START STUDY MATERIAL

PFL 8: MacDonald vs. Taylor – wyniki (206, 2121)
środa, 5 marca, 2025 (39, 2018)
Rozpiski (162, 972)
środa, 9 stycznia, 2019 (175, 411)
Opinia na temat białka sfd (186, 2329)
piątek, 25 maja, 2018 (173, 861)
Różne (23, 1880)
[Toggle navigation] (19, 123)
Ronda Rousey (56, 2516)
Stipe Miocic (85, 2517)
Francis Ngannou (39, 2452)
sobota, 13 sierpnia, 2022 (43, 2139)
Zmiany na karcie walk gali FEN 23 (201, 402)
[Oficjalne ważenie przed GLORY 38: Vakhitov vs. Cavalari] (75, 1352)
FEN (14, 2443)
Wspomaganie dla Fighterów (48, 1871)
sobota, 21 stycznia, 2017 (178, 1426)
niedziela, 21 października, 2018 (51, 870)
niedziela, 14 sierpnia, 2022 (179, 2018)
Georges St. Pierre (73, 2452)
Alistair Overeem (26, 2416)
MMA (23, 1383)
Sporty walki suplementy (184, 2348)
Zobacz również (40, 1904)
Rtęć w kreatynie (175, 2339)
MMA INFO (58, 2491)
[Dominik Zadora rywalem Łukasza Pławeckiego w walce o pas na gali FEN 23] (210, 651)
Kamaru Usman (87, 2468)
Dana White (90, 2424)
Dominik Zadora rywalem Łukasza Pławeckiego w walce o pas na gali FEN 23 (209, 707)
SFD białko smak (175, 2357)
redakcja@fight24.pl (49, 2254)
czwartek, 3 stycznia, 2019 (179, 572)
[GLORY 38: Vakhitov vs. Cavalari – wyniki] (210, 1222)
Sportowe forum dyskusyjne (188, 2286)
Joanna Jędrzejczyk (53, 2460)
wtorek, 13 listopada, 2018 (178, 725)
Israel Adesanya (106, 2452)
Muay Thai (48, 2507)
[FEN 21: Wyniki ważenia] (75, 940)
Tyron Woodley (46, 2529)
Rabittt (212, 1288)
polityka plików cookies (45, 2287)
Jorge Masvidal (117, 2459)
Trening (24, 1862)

END STUDY MATERIAL

PROBLEM:
Locate all lines in the listing above with the word "sierpnia". Copy them.

SOLUTION TO THIS PROBLEM:
sobota, 13 sierpnia, 2022 (43, 2139)
niedziela, 14 sierpnia, 2022 (179, 2018)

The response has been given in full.